* [PROBLEM DESCRIPTION] Begin at the top of the records and copy each line exactly. The line containing "Given: Open test.java" is the last one to include.

[Stored data entries]
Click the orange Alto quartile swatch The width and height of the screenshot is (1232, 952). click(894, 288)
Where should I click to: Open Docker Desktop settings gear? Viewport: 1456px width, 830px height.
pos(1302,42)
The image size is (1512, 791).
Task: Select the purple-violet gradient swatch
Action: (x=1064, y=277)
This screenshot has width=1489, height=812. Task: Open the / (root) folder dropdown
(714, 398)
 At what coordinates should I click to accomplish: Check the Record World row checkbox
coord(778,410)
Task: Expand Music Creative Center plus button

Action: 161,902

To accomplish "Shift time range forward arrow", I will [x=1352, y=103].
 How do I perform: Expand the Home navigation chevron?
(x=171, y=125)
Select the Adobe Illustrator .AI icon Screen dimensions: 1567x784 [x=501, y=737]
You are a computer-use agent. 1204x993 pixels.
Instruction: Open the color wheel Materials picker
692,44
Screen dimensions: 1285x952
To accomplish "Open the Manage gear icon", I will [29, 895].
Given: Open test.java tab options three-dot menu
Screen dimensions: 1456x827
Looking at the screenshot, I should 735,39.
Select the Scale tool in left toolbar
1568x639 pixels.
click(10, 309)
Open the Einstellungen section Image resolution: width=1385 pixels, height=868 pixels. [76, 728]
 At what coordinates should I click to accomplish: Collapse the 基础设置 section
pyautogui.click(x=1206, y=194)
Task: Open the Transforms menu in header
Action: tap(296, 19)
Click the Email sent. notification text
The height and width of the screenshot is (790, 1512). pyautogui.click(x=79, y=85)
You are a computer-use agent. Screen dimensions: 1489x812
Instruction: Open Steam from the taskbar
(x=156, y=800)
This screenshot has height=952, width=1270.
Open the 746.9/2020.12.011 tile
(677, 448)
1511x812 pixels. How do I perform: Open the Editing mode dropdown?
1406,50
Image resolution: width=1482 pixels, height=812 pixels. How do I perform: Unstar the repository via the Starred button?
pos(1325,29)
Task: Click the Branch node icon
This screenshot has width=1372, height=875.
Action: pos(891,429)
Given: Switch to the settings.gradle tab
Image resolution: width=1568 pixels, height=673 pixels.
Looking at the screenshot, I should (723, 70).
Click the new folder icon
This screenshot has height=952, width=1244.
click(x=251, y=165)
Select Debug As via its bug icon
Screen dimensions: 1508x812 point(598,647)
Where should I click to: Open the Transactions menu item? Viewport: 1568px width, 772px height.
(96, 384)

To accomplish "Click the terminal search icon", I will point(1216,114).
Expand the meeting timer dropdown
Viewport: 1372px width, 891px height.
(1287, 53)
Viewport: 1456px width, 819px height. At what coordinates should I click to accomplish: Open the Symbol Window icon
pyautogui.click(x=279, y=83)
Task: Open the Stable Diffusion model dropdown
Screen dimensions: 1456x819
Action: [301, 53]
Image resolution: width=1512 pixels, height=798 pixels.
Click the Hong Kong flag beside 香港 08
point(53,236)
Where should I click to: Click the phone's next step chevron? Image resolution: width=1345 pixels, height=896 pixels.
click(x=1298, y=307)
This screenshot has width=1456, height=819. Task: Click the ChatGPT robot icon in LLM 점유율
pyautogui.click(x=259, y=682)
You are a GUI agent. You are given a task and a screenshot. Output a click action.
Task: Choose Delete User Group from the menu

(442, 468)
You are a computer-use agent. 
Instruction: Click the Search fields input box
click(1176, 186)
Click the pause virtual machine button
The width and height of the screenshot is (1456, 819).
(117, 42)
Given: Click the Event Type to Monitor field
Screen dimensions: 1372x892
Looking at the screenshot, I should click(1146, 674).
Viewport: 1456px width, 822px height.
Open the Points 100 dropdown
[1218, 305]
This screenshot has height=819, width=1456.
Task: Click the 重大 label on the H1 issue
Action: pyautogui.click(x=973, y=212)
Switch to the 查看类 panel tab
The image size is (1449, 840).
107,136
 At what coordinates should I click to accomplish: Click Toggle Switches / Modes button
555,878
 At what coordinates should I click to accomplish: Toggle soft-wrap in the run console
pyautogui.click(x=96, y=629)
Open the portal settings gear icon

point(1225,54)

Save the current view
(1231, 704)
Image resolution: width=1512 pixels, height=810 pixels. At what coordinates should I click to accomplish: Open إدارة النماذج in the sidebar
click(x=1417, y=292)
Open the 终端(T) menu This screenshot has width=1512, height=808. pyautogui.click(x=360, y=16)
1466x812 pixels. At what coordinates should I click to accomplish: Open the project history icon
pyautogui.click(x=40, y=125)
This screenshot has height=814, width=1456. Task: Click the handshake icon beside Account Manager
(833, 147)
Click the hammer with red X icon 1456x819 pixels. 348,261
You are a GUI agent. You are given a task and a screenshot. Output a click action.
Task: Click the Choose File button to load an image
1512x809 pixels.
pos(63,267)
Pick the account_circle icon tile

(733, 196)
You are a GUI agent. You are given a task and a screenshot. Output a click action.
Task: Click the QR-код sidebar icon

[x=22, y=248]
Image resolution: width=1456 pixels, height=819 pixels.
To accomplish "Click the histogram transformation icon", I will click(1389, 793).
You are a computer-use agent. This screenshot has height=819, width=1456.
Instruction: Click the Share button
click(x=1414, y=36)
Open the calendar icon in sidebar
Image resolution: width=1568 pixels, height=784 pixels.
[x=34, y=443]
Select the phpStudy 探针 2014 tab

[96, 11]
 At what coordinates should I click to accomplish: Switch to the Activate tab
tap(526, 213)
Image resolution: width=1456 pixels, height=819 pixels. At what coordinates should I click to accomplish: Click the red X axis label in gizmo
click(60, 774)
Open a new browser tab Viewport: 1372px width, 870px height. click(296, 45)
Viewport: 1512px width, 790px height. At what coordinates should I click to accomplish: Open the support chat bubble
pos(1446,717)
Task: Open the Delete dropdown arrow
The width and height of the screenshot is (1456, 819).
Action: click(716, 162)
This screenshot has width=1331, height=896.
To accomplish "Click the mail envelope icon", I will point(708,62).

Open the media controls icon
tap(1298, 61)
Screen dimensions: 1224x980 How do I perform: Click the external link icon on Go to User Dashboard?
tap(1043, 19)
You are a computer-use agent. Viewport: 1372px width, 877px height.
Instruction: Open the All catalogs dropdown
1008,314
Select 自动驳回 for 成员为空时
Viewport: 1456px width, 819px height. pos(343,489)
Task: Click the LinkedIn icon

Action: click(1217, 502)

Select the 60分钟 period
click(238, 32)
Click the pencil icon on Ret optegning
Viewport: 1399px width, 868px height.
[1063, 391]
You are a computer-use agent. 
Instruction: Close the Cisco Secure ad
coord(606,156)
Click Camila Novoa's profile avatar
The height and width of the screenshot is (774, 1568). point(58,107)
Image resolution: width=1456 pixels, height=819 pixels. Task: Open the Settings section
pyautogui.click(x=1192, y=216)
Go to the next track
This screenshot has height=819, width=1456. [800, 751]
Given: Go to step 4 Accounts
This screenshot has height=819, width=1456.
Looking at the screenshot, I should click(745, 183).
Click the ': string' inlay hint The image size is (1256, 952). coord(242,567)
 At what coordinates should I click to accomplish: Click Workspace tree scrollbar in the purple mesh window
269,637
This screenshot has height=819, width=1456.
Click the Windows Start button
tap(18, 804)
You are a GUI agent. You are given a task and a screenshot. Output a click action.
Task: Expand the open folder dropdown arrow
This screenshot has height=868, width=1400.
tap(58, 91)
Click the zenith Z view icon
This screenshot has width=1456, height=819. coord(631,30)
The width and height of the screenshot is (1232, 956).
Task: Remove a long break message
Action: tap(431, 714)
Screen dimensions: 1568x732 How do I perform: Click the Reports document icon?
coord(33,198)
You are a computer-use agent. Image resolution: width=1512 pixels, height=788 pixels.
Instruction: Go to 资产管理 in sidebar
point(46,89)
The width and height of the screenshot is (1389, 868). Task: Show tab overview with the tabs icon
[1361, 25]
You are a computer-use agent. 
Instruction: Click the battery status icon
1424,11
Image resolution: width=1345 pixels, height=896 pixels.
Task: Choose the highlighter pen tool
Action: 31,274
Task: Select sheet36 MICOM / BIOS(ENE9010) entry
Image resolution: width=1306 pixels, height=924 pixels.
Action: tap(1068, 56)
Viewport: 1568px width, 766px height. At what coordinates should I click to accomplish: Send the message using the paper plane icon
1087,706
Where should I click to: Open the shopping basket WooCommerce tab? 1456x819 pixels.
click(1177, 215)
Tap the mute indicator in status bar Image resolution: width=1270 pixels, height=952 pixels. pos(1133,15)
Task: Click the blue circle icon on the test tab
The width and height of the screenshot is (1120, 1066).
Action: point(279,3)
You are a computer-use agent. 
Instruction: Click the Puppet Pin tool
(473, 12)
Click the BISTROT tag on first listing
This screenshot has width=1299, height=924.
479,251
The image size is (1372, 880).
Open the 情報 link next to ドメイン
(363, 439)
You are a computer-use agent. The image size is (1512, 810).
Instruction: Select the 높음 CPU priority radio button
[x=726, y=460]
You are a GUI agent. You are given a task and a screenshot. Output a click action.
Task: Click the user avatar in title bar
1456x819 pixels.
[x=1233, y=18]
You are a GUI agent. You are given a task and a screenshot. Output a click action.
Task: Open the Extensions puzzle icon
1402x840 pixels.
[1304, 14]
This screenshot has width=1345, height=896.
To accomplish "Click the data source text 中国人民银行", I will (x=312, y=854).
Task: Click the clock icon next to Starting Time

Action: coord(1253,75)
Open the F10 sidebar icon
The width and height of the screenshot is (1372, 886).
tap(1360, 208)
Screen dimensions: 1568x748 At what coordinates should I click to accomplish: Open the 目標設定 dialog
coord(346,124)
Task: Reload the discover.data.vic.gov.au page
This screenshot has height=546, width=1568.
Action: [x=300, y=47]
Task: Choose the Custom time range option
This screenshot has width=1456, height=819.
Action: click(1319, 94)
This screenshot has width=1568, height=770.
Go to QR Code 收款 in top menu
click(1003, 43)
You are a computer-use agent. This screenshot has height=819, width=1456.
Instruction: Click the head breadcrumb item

* [SOLUTION]
Click the orange Alto quartile swatch The width and height of the screenshot is (1232, 952). click(894, 288)
Where should I click to: Open Docker Desktop settings gear? Viewport: 1456px width, 830px height.
pos(1302,42)
The image size is (1512, 791).
Task: Select the purple-violet gradient swatch
Action: (x=1064, y=277)
This screenshot has width=1489, height=812. Task: Open the / (root) folder dropdown
(714, 398)
 At what coordinates should I click to accomplish: Check the Record World row checkbox
coord(778,410)
Task: Expand Music Creative Center plus button

Action: 161,902

To accomplish "Shift time range forward arrow", I will [x=1352, y=103].
 How do I perform: Expand the Home navigation chevron?
(x=171, y=125)
Select the Adobe Illustrator .AI icon Screen dimensions: 1567x784 [x=501, y=737]
You are a computer-use agent. 1204x993 pixels.
Instruction: Open the color wheel Materials picker
692,44
Screen dimensions: 1285x952
To accomplish "Open the Manage gear icon", I will [29, 895].
Given: Open test.java tab options three-dot menu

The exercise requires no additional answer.